- [REQUIRED TASK] Reproduce the lines of the records between the line holding "Viewport: 640px width, 400px height." and the line holding "Action: point(362,749)", inclusive, swapping "sidebar" for "side panel" and leaving everything else unchanged.

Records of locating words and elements
** begin **

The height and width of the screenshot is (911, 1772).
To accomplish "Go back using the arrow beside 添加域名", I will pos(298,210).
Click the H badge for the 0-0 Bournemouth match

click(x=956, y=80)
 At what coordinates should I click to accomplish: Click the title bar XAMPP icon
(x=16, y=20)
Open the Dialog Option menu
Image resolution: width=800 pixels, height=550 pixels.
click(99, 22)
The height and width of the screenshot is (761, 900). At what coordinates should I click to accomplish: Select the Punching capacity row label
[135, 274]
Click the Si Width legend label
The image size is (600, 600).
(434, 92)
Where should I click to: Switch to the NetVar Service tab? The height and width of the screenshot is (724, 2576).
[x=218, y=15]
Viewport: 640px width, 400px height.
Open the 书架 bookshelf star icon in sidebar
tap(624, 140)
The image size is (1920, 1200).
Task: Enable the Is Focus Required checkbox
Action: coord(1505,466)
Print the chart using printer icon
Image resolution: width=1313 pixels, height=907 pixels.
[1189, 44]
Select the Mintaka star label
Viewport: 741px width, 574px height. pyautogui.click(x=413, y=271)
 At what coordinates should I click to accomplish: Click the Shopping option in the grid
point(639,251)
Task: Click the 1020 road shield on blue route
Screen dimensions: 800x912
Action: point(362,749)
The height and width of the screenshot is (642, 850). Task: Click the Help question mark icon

** end **

- [COMPLETED EXERCISE]
Viewport: 640px width, 400px height.
Open the 书架 bookshelf star icon in side panel
tap(624, 140)
The image size is (1920, 1200).
Task: Enable the Is Focus Required checkbox
Action: coord(1505,466)
Print the chart using printer icon
Image resolution: width=1313 pixels, height=907 pixels.
[1189, 44]
Select the Mintaka star label
Viewport: 741px width, 574px height. pyautogui.click(x=413, y=271)
 At what coordinates should I click to accomplish: Click the Shopping option in the grid
point(639,251)
Task: Click the 1020 road shield on blue route
Screen dimensions: 800x912
Action: point(362,749)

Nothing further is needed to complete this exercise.